其实简单来讲dynamic_decode就是先执行decoder的初始化函数,对解码时刻的state等变量进行初始化,然后循环执行decoder的step函数进行多轮解码。简而言之,其函数主体就相当于一个for循环,程序主体部分是一个control_flow_ops.while_loop循环:
while_loop(cond, body, loop_vars, shape_invariants=None, parallel_iterations=10, back_prop=True, swap_memory=False, name=None)
其中cond是循环的条件,body是循环执行的主体, 这两个都是函数,具体实现如下。loop_vars是要用到的变量,condition()和body()的参数相同且都是loop_vars。但一般condition()函数中只用到个别参数用来判断循环是否结束,大部分参数都是body中才会用到。parallel_iterations是并行执行循环的个数。condition()函数其实就是看finished是否全部为True,而body()函数也就是执行了decoder.step(time, inputs, state)
这句代码之后一系列的赋值和判断。
# 循环条件
def condition(unused_time, unused_outputs_ta, unused_state, unused_inputs,
finished, unused_sequence_lengths):
return math_ops.logical_not(math_ops.reduce_all(finished))
# 循环执行的主体
def body(time, outputs_ta, state, inputs, finished, sequence_lengths):
## 1. 调用step函数得到下一时刻的输出、状态、并得到下一时刻输入(由helper得到)和是否完成变量decoder_finished
(next_outputs, decoder_state, next_inputs, decoder_finished) = decoder.step(time, inputs, state)
## 2. 根据decoder_finished和time是否已经大于maximum_iterations综合判断解码是否结束
next_finished = math_ops.logical_or(decoder_finished, finished)
if maximum_iterations is not None:
next_finished = math_ops.logical_or(
next_finished, time + 1 >= maximum_iterations)
next_sequence_lengths = array_ops.where(
math_ops.logical_and(math_ops.logical_not(finished), next_finished),
array_ops.fill(array_ops.shape(sequence_lengths), time + 1),
sequence_lengths)
nest.assert_same_structure(state, decoder_state)

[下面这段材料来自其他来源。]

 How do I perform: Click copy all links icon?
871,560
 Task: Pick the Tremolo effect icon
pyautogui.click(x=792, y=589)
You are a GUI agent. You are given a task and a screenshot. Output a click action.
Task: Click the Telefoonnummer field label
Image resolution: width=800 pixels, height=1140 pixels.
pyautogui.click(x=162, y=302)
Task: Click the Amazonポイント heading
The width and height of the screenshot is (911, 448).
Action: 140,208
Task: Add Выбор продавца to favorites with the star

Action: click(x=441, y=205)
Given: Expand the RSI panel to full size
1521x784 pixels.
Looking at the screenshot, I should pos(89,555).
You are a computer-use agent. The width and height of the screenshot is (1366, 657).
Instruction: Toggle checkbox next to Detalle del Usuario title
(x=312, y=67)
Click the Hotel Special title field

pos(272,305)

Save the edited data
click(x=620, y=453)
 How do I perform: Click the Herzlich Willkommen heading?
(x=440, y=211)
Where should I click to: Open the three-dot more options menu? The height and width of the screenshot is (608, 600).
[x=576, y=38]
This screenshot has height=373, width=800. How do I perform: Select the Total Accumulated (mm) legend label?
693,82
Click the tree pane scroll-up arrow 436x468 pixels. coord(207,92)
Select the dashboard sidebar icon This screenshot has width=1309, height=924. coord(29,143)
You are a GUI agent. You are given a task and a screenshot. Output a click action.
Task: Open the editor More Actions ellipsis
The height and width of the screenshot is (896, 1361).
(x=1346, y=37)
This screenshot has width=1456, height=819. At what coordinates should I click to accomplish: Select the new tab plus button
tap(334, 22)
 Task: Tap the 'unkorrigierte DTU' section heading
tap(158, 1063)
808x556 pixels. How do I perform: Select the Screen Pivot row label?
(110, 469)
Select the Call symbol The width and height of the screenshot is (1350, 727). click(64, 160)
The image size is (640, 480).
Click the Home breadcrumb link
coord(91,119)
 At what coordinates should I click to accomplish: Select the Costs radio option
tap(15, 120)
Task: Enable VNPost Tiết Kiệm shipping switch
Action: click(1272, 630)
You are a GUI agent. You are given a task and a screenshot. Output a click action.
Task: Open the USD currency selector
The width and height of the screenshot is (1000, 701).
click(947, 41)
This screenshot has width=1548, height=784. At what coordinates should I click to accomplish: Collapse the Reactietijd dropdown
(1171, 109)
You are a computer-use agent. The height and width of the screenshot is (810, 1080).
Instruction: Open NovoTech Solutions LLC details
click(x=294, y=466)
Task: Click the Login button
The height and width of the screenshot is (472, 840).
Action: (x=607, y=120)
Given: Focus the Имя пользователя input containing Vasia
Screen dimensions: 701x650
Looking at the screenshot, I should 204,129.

nest.assert_same_structure(outputs_ta, next_outputs)
nest.assert_same_structure(inputs, next_inputs),
## 3. 如果设置了impute_finished为真,在程序结束时将next_outputs置为零,不让其进行反向传播。并对decoder_state进行拷贝得到下一时刻状态. 所以这里如果设置为true,会浪费一些时间,但是精度会更高
if impute_finished:
emit = nest.map_structure(lambda out, zero: array_ops.where(finished, zero, out), next_outputs, zero_outputs)
else:
emit = next_outputs
# Copy through states past finish
def _maybe_copy_state(new, cur):
# TensorArrays and scalar states get passed through.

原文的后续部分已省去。